KF: You know, I think with the trip to Alaska was a lot of just hiking and not that much talking because you get tired of each other. All of the things that were happening in your brain that you were working on fade, and I began having really vivid dreams. I would wake up and tell my friends about these dreams with a ‘babbling brook and making cheese under a rock..’ and I realized I hadn’t been having dreams that were as whimsical as these. One thing that was cool and I was inspired by were these low plants, lichen and tiny wildflowers. it’s not just one kind, it was white lichen with little purple wildflowers, then you would walk 20 minutes and it would be dark green lichen with orange tips and blue wildflowers. So each patch of land had it’s only little ecosystem. It took awhile to notice but when you’re hike for five days and staring at the ground you start to see it. The colors were just so rich, so I took a lot of pictures of that, not sure how that translates to portraiture, but maybe something about color and composition.
D: It can maybe just heighten that appreciation.
KF: Yeah and just the absence of stimuli, I work at a job where I’m on the internet constantly and then outside my job, cause you know, it’s the internet. You just have things in your face constantly. There is something to being away from everything I definitely came back more refreshed. I came back overwhelmed, thinking ‘I own too many things; I do too many things, and know too many people! I need to live a quiet life in the woods!’ That went away pretty quickly, but I have been a bit of a hermit painting in my basement, in a good way a constructive way.
D: So when you were painting behind closed doors, was it just the process of making that you kept hidden or did you have plans to show the work when it was done?

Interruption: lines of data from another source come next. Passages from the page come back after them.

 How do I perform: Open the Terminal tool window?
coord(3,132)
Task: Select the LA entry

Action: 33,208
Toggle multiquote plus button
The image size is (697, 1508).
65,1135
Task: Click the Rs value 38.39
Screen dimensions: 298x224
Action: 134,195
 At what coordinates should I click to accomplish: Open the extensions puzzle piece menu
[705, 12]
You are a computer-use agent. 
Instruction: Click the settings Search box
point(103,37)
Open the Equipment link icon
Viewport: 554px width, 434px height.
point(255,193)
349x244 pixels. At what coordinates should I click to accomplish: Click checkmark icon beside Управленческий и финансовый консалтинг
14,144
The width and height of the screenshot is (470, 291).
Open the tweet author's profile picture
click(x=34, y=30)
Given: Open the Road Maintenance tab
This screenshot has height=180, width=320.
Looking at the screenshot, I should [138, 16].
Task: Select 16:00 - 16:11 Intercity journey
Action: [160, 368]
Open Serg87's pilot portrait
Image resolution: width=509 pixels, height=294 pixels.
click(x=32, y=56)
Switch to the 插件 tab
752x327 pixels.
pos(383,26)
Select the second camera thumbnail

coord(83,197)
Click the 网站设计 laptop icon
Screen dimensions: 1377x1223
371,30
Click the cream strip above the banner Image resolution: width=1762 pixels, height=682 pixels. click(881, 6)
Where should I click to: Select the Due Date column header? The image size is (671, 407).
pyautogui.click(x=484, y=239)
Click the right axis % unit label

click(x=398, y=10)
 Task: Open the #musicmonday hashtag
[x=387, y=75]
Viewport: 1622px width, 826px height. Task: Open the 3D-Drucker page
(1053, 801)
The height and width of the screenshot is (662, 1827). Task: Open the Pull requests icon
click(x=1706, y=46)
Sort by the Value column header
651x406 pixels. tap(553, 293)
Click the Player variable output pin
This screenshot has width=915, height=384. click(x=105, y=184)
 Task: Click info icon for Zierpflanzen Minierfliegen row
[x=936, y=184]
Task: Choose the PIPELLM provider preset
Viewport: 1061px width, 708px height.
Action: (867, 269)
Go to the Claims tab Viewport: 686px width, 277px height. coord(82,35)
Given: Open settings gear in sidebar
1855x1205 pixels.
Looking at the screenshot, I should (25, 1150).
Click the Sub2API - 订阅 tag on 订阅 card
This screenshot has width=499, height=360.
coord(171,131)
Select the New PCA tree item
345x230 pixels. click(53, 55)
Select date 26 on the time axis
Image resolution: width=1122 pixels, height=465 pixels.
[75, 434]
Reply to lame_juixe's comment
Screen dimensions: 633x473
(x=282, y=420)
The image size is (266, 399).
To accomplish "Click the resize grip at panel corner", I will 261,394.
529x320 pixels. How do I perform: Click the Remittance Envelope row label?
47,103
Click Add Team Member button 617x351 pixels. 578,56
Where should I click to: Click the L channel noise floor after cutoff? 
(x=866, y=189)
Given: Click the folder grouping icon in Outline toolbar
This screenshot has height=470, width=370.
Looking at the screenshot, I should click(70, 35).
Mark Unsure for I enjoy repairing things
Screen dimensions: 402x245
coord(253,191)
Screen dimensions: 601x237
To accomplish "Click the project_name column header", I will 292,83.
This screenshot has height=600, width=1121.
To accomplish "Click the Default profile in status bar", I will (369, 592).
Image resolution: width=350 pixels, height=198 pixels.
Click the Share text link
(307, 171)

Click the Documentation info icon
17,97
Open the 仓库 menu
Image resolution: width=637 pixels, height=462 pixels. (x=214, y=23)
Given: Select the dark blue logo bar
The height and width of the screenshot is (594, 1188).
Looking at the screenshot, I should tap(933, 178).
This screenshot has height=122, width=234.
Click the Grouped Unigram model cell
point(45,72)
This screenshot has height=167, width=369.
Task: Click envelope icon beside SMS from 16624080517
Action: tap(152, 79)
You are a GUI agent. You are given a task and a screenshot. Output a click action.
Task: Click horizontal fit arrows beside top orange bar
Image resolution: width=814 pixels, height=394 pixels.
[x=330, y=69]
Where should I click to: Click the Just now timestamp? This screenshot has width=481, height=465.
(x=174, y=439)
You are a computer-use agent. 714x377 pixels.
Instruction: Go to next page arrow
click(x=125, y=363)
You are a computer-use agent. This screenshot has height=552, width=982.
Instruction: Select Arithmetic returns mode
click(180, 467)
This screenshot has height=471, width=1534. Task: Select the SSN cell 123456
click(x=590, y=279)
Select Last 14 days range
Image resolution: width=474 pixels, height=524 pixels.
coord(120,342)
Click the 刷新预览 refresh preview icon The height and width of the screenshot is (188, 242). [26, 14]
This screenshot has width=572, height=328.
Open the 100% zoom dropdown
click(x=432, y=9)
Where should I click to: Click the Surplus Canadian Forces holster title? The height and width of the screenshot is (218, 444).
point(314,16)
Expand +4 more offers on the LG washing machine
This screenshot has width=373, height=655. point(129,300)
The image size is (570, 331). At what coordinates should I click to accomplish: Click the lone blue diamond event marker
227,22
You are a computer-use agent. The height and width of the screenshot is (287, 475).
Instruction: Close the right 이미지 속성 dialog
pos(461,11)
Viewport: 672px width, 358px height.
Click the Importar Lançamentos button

KF: I think both, painting is a very therapeutic thing, so some of the things I make are worth showing to other people and some are the result of a whim. I do creative work professionally which is very fulfilling, so I’m not motivated to enter the high art scene, but I do make things that I’m proud of and think are interesting so I’m happy to share them with my friends. So my intentions aren’t super public, but there are different stages of confidence too, sometimes I’m very extroverted and want to share.
D: How much of the show at Duplex will be new work?
KF: I think the majority, if not all. I was trying to think of the common thread between the paintings, and it sounds like such an arty thing to say, but it really is just a feeling, a state of mind or the people and how I relate to them. They are really simple portraits of people on plain backgrounds, but they can express a lot of the time and place.